Why now
Climate shocks and import volatility are exposing gaps in our food system. Cornwall can lead the way with shorter supply chains, local processing, and climate-smart growing.
What we’ll do
This practical working session brings together producers (chutneys, relishes, sauces, jams, condiments) and growers/farmers to:
- Map real demand against local growing capacity for key ingredients (onions, tomatoes, peppers/chillies, apples/berries, herbs).
- Identify what’s missing and what it would take to grow more in Cornwall.
- Explore practical steps to process more locally (peeling/dicing, chilling/freezing, canning/jarring).
- Pin down a shortlist of pilot actions for the 2026 harvest and beyond.
Who should attend
- Producers using fruit/veg/herbs at volume (chutneys, relishes, sauces, jams, condiments).

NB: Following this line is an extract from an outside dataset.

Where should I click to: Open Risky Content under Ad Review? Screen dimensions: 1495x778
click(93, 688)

- Farmers/growers interested in current or future crops listed above.
- Partners & enablers: NFU, Eden Project, Phytome, universities, skills & funding bodies.

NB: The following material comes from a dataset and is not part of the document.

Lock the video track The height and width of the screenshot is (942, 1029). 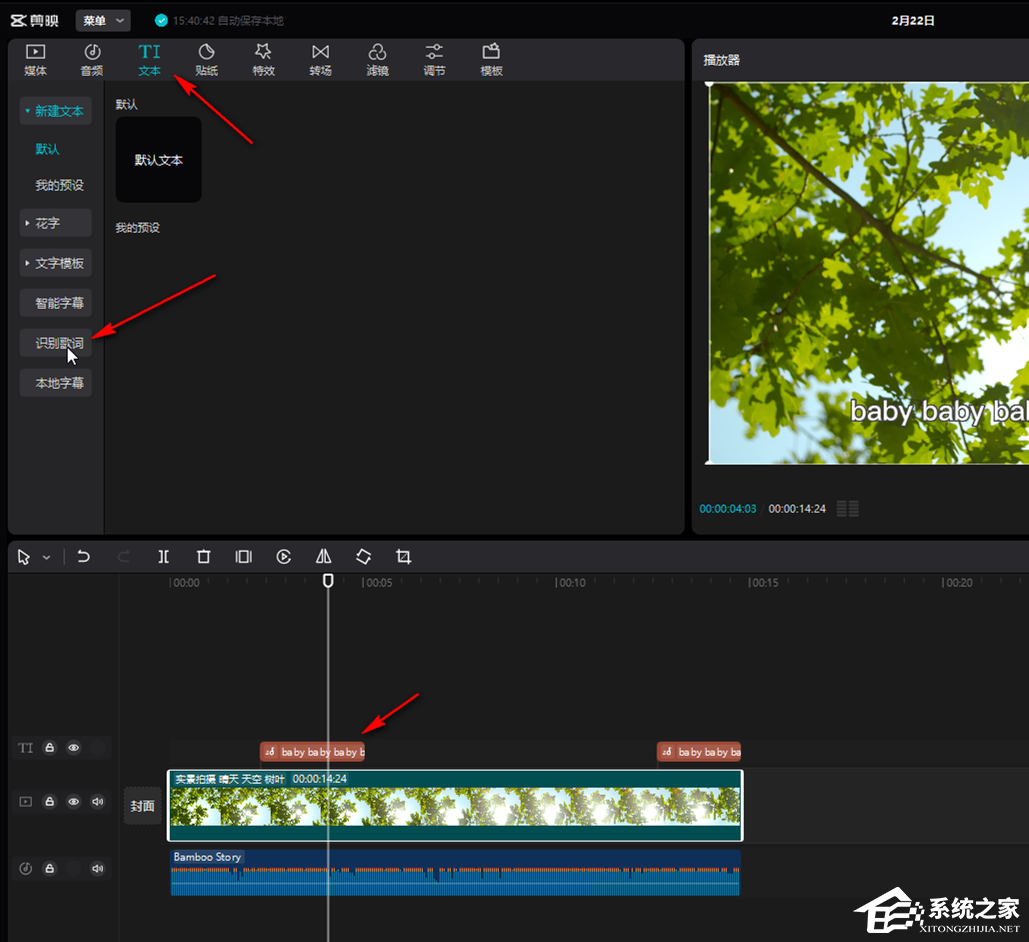point(49,802)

Bring with you (if you can)
- Producers: Approx. annual ingredient volumes, sourcing breakdown (Cornwall/UK/import), key pain points.
- Growers: Current crops & volumes, crop interests, constraints (land, labour, water, infrastructure).
Help us prepare
To make the most of the day, we’d like attendees to complete a quick survey in advance. This will help us map real demand against Cornwall’s growing capacity and identify where local processing can make the biggest difference.
Agenda
- Welcome, context, objectives and introductions
- Producer demand snapshot (group exercise)
- Grower capacity & constraints (group exercise)
- Processing pathway: what/where/how
- Priorities & pilot actions
- Next steps, commitments & lunch networking
Data capture
Your input matters. Alongside the grower and producer surveys, we wil be using Menti Polls during the session to capture live feedback on volumes, opportunities, and priorities. A short post-event summary will be shared with all attendees so you can see the collective picture and next steps.